**Dataset**

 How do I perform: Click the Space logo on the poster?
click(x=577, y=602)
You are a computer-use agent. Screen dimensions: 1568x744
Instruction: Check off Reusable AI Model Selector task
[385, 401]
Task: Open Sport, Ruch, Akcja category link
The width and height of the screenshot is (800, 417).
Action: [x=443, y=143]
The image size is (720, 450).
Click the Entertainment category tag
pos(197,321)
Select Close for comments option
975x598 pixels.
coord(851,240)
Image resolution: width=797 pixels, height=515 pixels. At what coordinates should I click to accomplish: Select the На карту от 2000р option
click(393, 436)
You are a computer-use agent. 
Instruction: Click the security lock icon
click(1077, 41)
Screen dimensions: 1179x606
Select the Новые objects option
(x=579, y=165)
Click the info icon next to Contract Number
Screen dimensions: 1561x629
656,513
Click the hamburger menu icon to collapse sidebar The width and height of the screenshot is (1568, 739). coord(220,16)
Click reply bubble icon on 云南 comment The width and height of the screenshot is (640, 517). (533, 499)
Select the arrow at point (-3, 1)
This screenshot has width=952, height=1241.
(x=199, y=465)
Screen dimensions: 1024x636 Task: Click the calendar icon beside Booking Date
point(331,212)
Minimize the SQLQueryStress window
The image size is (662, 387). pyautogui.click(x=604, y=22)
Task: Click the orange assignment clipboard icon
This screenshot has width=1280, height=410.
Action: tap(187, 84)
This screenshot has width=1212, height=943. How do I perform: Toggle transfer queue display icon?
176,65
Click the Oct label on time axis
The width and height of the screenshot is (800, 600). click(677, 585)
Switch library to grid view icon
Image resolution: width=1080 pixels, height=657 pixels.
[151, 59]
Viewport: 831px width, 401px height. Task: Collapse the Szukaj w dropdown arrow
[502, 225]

**Try it**
Repeat exactly the lines above from the one with "Screen dimensions: 1024x636" up to and including the one with "Task: Click the orange". No other line belongs in the reply.

**Solution**
Screen dimensions: 1024x636 Task: Click the calendar icon beside Booking Date
point(331,212)
Minimize the SQLQueryStress window
The image size is (662, 387). pyautogui.click(x=604, y=22)
Task: Click the orange assignment clipboard icon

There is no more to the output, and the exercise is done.